Exercise description — Put the entries from the line containing "Identify the location" through the line containing "(479, 246)." into a numbered list, skipping blank lines and leaving out the pictures.

Supplied entries —
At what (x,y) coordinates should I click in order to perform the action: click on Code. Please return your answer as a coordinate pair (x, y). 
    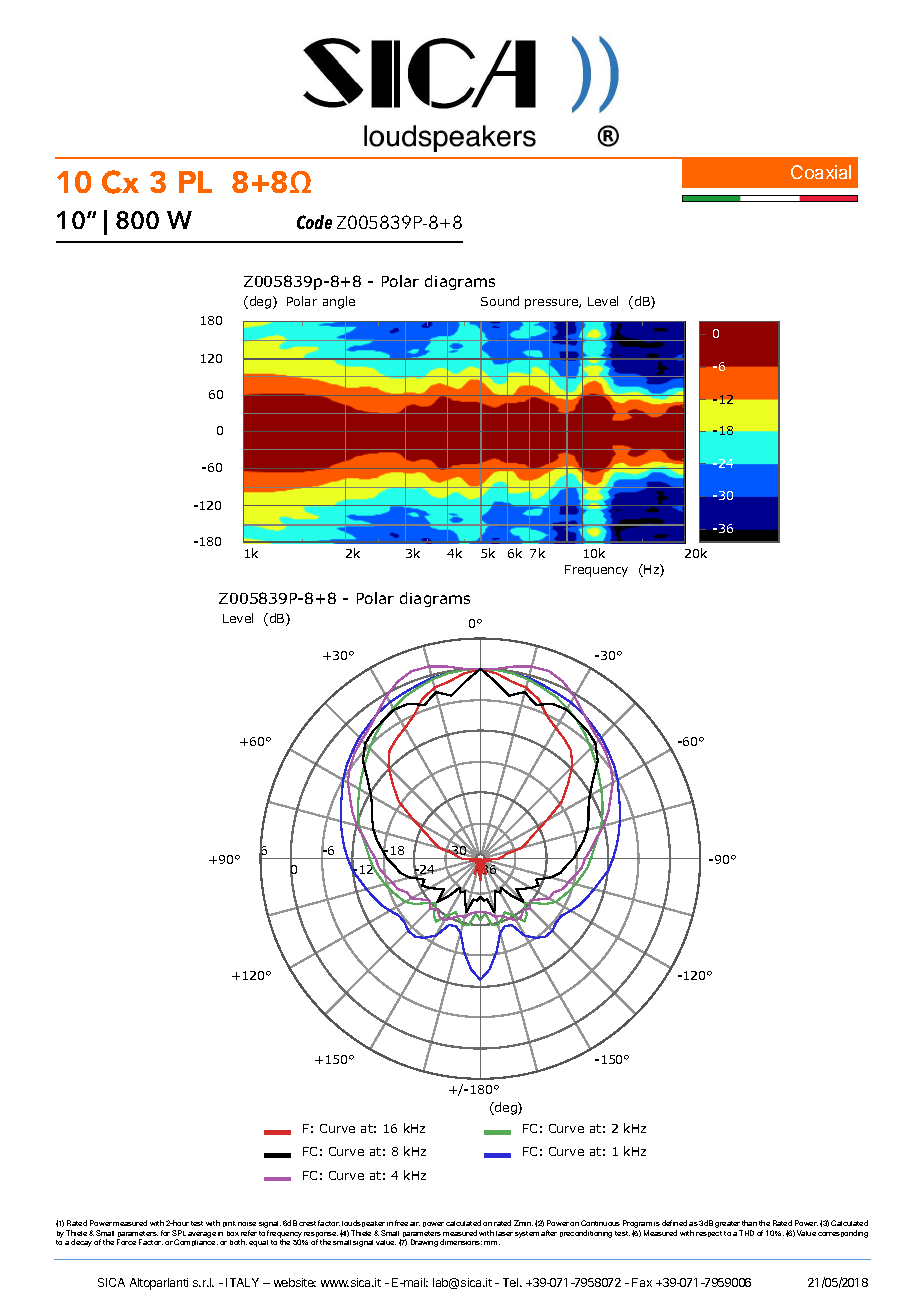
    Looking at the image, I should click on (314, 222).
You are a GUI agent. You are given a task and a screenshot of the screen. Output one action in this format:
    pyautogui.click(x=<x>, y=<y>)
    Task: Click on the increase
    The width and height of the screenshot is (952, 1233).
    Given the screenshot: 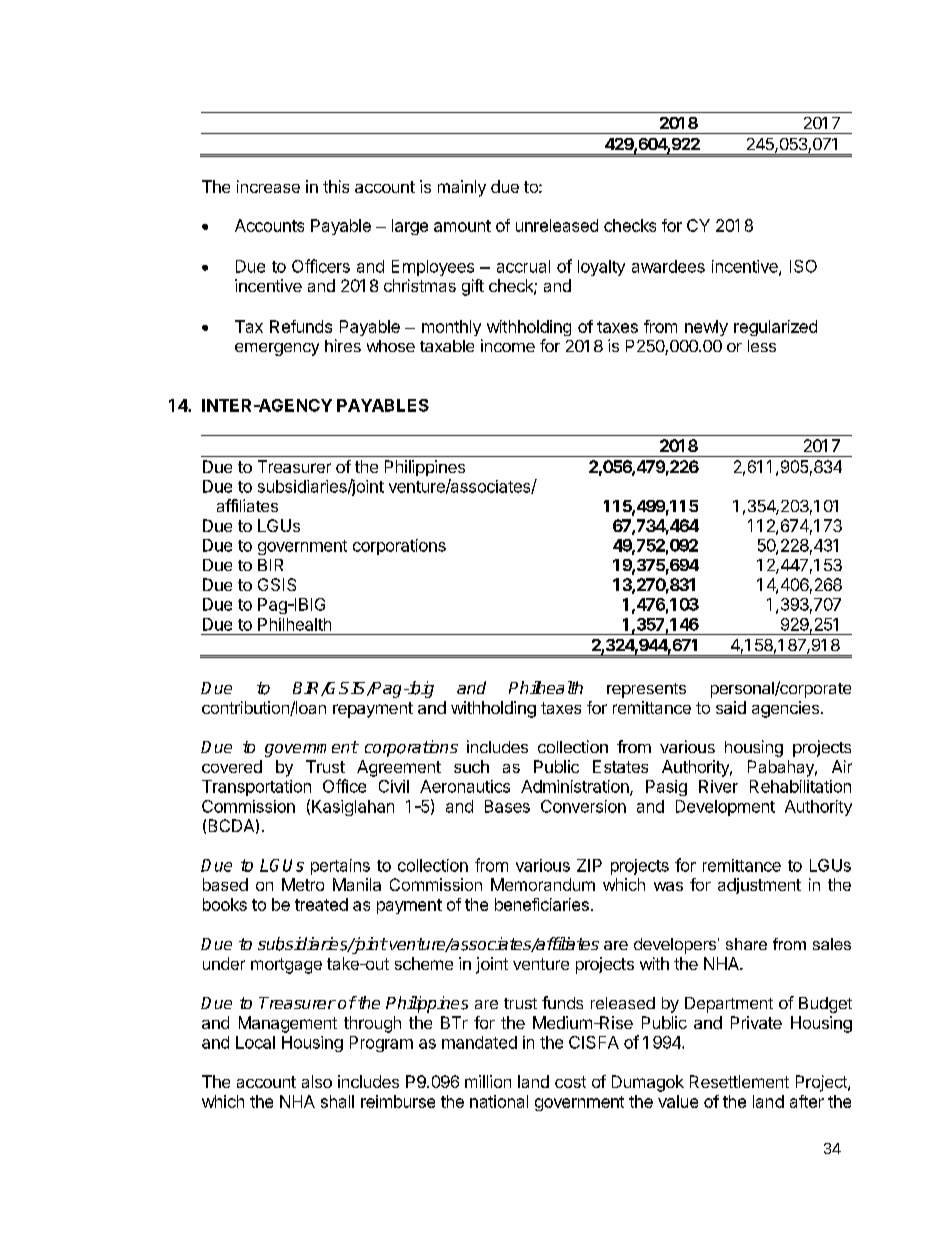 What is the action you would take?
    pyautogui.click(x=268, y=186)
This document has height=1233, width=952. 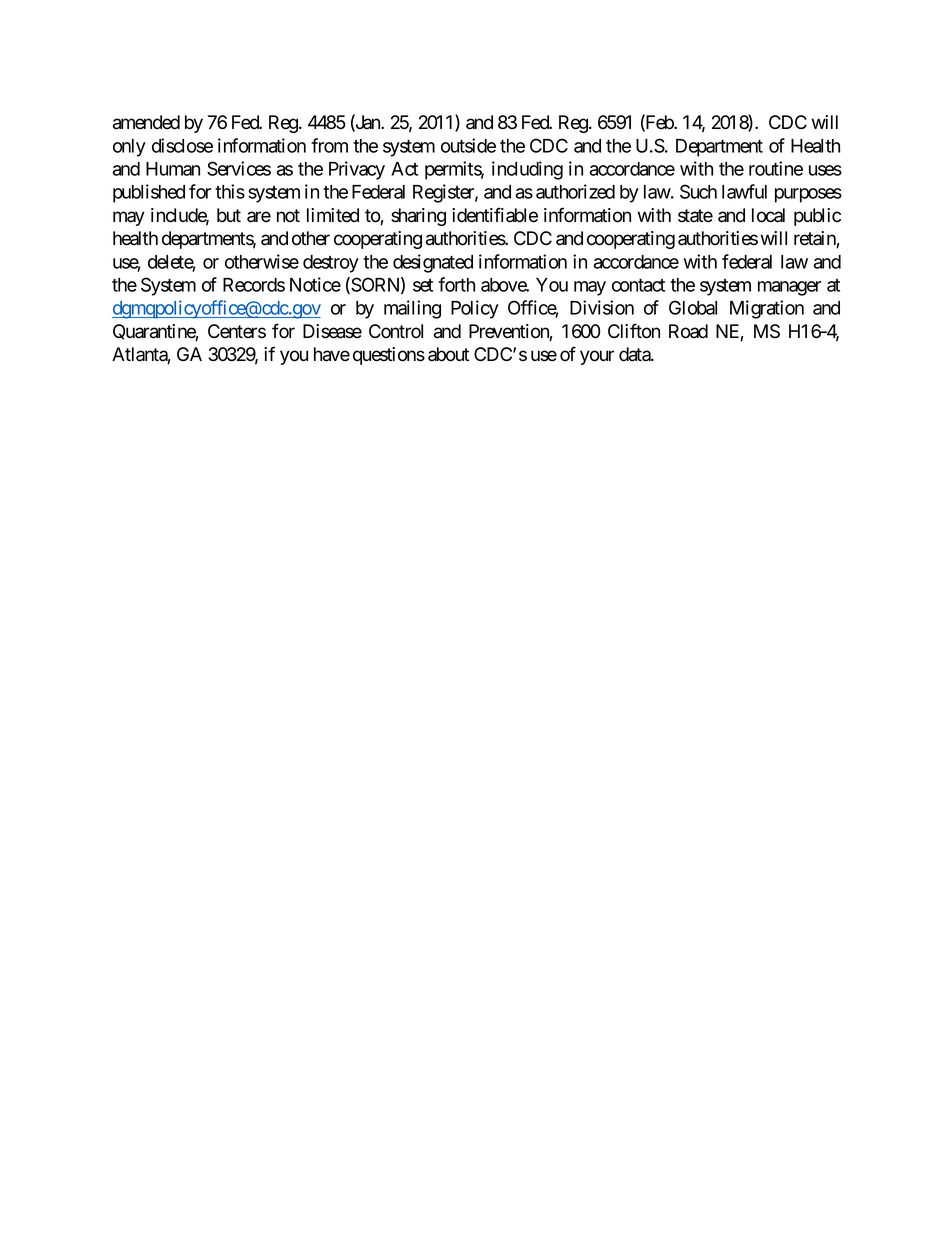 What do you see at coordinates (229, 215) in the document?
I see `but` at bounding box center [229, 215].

---

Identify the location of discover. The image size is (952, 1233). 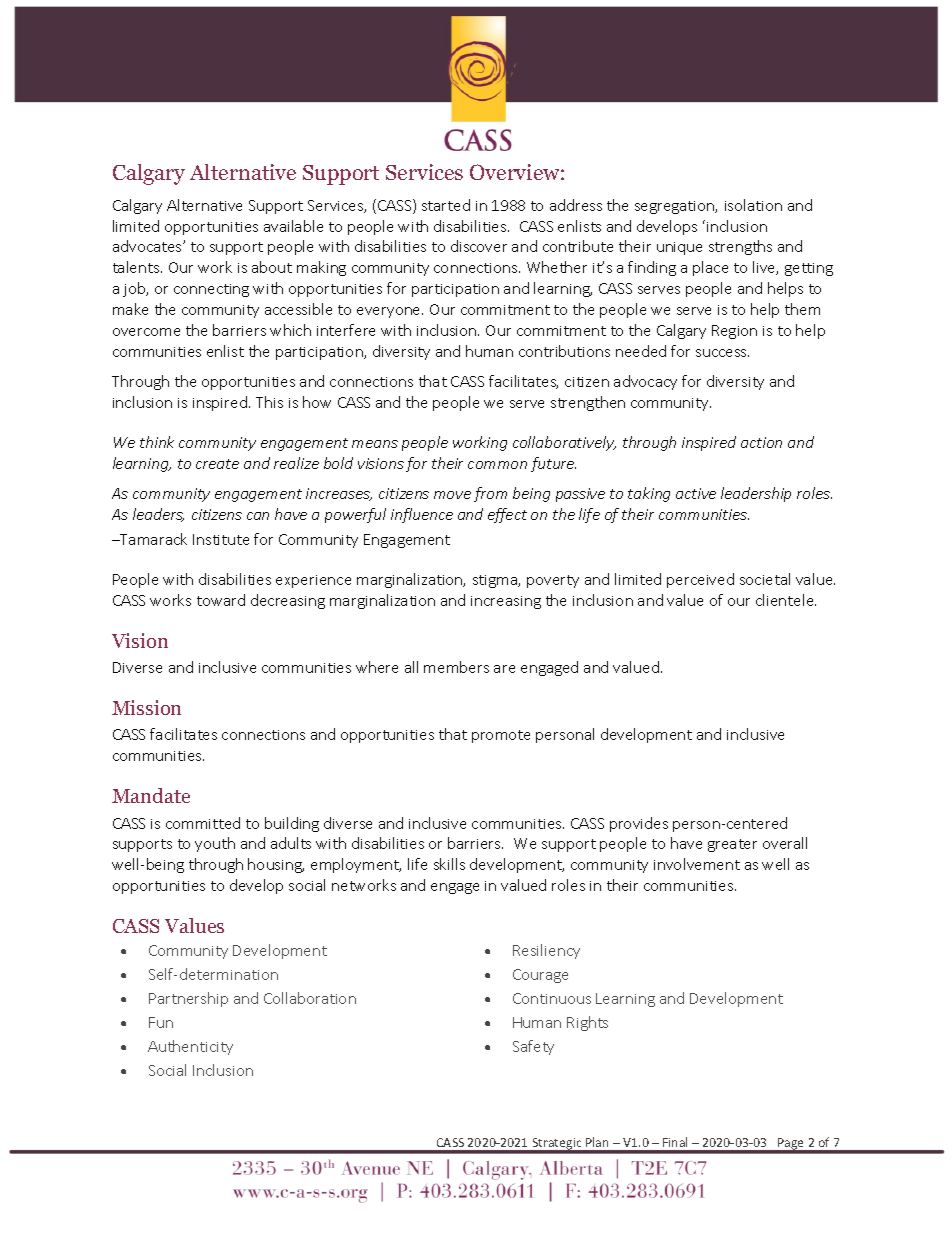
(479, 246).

* * *

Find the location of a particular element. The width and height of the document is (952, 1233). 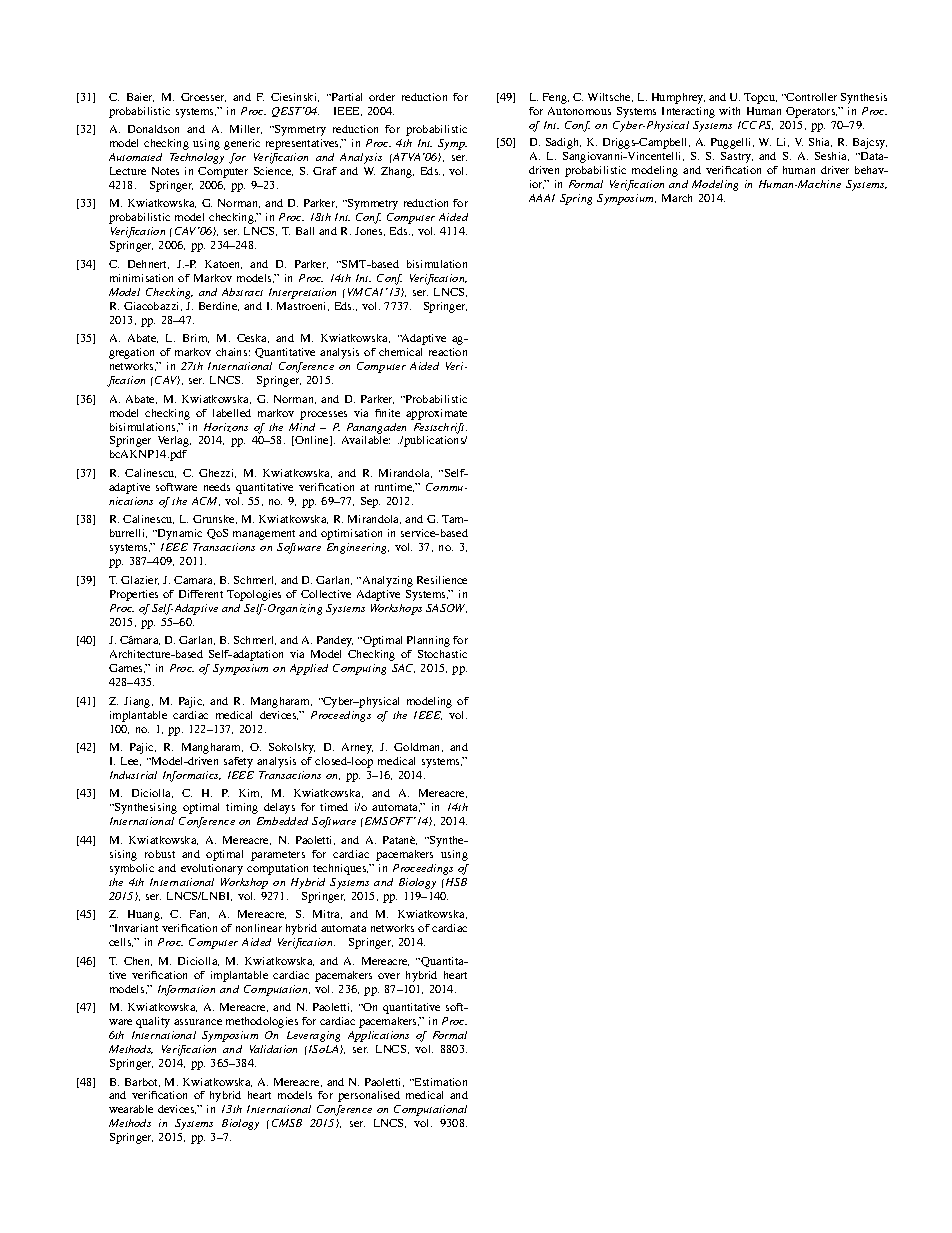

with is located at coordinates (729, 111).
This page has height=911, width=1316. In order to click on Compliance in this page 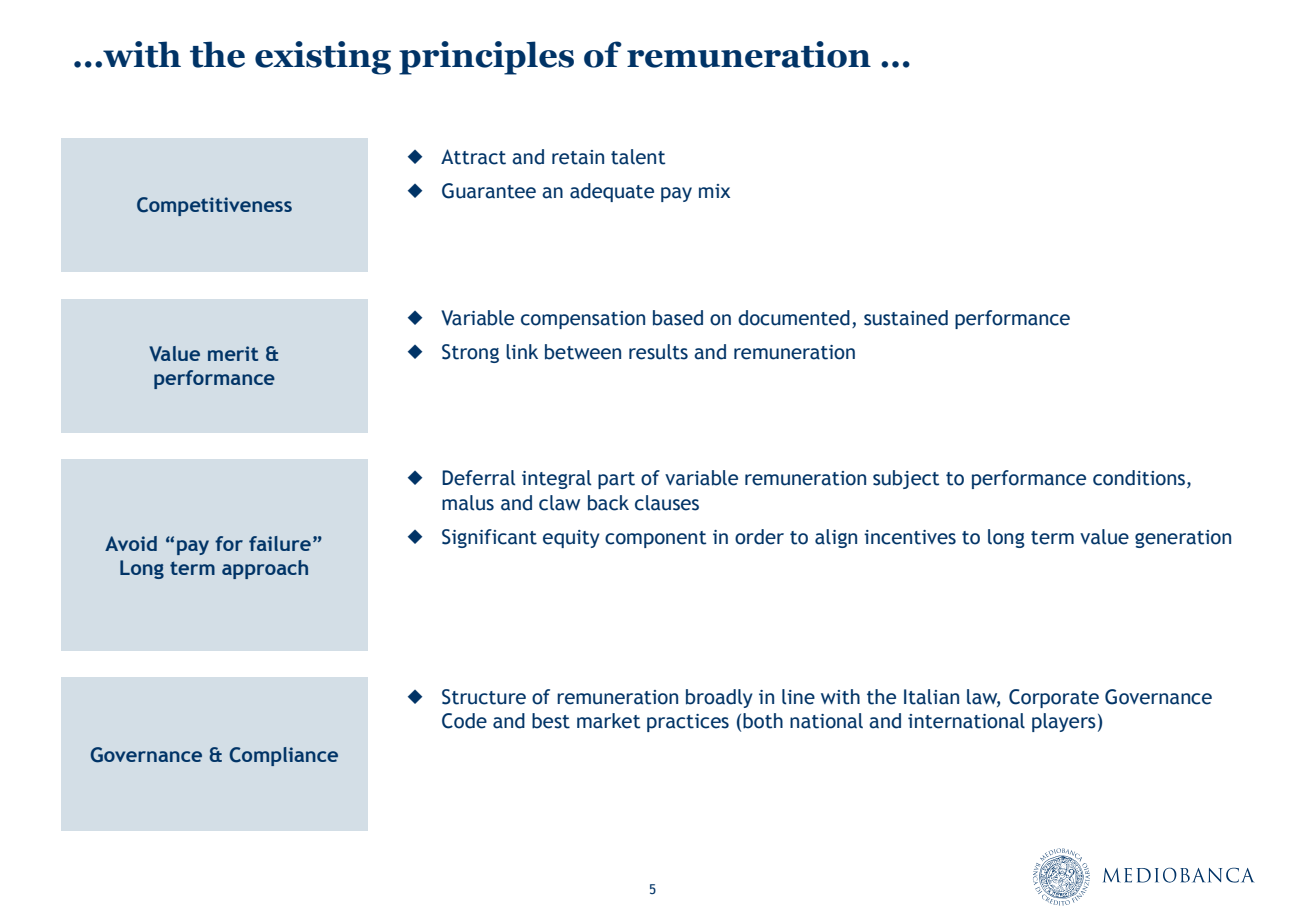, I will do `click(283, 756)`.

Result —
1. Identify the location of discover. The image size is (952, 1233). 
2. (479, 246).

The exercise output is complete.